--- Data to process Enclosed Below ---

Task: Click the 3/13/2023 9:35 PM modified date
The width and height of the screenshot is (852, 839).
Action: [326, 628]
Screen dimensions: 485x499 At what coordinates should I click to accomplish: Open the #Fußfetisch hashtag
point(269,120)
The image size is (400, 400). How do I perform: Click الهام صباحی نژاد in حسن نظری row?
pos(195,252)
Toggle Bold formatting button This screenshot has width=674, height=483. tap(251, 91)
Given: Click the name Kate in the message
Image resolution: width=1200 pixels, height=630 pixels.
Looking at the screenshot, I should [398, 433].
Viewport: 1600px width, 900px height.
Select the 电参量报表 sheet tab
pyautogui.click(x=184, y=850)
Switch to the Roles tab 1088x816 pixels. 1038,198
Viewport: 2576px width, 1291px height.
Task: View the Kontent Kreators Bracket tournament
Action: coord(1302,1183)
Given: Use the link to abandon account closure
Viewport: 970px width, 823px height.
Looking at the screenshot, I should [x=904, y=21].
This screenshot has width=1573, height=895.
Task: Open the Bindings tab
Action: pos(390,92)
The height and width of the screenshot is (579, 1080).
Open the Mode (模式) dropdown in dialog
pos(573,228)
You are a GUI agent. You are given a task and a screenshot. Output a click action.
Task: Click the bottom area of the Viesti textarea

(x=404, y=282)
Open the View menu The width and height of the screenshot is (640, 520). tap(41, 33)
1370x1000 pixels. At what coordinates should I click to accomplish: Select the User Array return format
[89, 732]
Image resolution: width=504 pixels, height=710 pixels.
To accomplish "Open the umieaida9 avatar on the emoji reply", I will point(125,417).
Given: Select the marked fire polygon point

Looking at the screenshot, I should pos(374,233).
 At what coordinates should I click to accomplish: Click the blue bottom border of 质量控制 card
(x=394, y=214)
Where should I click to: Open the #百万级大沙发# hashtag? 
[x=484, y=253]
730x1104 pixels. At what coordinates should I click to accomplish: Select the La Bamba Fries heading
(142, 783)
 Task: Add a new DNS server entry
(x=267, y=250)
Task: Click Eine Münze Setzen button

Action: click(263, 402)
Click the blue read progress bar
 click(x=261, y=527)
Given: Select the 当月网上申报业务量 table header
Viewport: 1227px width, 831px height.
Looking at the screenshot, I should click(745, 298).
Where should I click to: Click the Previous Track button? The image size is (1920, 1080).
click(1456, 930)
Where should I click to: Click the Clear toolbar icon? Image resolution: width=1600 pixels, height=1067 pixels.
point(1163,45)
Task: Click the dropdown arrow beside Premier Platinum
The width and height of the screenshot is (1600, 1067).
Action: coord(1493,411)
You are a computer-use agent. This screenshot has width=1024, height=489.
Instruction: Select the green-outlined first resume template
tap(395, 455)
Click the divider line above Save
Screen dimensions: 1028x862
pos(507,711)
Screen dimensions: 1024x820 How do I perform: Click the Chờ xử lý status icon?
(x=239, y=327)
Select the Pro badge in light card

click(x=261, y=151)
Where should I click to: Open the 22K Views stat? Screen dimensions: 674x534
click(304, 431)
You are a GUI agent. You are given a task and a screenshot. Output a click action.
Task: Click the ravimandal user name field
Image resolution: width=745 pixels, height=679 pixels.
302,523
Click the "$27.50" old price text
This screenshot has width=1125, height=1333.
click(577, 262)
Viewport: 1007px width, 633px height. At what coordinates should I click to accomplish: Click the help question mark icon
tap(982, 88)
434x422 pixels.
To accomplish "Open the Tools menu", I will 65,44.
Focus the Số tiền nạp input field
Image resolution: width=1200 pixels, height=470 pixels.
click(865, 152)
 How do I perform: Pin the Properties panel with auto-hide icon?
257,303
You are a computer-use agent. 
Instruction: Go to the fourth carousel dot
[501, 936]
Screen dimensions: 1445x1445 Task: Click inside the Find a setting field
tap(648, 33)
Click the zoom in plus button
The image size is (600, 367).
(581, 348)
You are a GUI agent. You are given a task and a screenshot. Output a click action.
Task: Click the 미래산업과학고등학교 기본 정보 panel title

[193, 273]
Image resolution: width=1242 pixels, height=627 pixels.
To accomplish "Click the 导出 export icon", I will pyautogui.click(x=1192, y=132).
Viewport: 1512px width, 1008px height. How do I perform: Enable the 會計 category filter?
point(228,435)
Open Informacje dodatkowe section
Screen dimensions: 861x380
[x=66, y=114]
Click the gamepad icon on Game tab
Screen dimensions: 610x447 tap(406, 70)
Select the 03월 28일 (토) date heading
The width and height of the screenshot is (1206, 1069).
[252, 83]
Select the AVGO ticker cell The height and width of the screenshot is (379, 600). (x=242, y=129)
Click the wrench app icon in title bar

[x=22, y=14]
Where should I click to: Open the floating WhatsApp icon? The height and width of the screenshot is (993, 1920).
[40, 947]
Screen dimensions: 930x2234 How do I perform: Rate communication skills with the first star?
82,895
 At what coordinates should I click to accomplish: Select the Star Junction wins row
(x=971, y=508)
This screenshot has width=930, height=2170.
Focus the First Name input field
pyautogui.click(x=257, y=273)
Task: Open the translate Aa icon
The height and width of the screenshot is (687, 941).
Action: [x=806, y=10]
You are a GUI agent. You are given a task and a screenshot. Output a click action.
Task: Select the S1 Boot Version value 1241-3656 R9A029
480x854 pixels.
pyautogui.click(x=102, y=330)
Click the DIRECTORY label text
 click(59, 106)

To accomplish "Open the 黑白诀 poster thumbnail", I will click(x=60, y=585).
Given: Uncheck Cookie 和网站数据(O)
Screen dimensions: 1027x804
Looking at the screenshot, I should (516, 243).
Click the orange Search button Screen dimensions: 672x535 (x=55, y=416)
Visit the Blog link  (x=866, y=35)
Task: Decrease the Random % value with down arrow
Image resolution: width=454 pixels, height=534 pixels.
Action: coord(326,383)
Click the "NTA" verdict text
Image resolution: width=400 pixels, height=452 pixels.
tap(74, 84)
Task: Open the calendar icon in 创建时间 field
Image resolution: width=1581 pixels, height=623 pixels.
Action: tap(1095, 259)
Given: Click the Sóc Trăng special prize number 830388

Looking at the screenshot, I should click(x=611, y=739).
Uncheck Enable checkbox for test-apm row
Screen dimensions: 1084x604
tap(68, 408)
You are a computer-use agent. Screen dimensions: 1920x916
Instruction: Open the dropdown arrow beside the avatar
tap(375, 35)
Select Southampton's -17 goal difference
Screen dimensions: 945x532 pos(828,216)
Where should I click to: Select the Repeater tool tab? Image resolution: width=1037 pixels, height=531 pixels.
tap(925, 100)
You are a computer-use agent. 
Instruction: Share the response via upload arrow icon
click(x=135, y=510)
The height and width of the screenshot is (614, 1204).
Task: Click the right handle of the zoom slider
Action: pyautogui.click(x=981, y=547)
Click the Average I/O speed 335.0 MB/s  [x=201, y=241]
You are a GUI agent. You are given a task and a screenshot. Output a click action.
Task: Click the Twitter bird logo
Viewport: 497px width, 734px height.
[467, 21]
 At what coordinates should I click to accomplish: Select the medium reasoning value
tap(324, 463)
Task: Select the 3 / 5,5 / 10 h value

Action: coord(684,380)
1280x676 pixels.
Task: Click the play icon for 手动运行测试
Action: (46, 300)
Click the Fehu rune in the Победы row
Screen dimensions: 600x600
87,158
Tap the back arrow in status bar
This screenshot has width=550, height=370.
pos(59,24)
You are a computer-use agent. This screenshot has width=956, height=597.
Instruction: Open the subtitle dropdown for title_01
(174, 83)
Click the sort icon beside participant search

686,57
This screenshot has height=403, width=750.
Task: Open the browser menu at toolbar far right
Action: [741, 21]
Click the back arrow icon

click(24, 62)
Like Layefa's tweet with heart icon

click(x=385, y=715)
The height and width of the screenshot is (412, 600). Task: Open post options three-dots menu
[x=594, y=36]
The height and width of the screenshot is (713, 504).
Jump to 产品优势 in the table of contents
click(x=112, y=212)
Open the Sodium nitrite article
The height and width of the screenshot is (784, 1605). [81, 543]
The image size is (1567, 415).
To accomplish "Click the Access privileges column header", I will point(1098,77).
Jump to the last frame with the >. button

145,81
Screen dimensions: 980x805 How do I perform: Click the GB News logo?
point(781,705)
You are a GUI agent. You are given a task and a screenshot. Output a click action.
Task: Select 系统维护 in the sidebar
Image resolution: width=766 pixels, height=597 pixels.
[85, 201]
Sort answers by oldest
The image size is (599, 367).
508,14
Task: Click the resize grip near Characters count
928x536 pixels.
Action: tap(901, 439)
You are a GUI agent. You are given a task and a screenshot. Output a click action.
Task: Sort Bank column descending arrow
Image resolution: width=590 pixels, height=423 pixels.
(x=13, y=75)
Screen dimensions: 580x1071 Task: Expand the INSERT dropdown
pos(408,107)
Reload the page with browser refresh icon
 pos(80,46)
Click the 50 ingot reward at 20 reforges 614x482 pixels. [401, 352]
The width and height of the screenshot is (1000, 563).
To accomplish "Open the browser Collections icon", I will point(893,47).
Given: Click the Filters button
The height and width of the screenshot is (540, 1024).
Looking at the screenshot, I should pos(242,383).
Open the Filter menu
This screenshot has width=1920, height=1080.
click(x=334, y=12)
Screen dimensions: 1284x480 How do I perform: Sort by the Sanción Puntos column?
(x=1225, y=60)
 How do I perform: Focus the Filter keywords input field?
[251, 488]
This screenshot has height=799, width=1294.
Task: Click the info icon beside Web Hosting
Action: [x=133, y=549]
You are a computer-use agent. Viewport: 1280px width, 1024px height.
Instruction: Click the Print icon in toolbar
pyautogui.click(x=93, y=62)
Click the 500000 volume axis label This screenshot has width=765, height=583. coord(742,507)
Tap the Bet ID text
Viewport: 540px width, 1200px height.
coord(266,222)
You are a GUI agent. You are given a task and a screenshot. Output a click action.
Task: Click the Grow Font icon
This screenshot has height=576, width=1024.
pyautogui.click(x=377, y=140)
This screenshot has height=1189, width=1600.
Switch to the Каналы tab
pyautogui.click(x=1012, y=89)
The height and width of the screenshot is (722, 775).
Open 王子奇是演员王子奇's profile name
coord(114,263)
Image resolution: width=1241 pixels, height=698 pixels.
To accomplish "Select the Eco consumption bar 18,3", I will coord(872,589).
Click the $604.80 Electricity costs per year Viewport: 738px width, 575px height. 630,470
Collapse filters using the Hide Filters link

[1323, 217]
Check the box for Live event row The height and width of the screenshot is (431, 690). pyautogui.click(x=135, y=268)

--- End of Enclosed Data to process ---

[Required work]
In the records above, the line with "Toggle Bold formatting" marks the start and the line with "Open the View" marks the end; copy that stretch exactly, both lines included, and nothing else.

[Reply to the task]
Toggle Bold formatting button This screenshot has width=674, height=483. tap(251, 91)
Given: Click the name Kate in the message
Image resolution: width=1200 pixels, height=630 pixels.
Looking at the screenshot, I should [398, 433].
Viewport: 1600px width, 900px height.
Select the 电参量报表 sheet tab
pyautogui.click(x=184, y=850)
Switch to the Roles tab 1088x816 pixels. 1038,198
Viewport: 2576px width, 1291px height.
Task: View the Kontent Kreators Bracket tournament
Action: coord(1302,1183)
Given: Use the link to abandon account closure
Viewport: 970px width, 823px height.
Looking at the screenshot, I should [x=904, y=21].
This screenshot has width=1573, height=895.
Task: Open the Bindings tab
Action: pos(390,92)
The height and width of the screenshot is (579, 1080).
Open the Mode (模式) dropdown in dialog
pos(573,228)
You are a GUI agent. You are given a task and a screenshot. Output a click action.
Task: Click the bottom area of the Viesti textarea

(x=404, y=282)
Open the View menu The width and height of the screenshot is (640, 520). tap(41, 33)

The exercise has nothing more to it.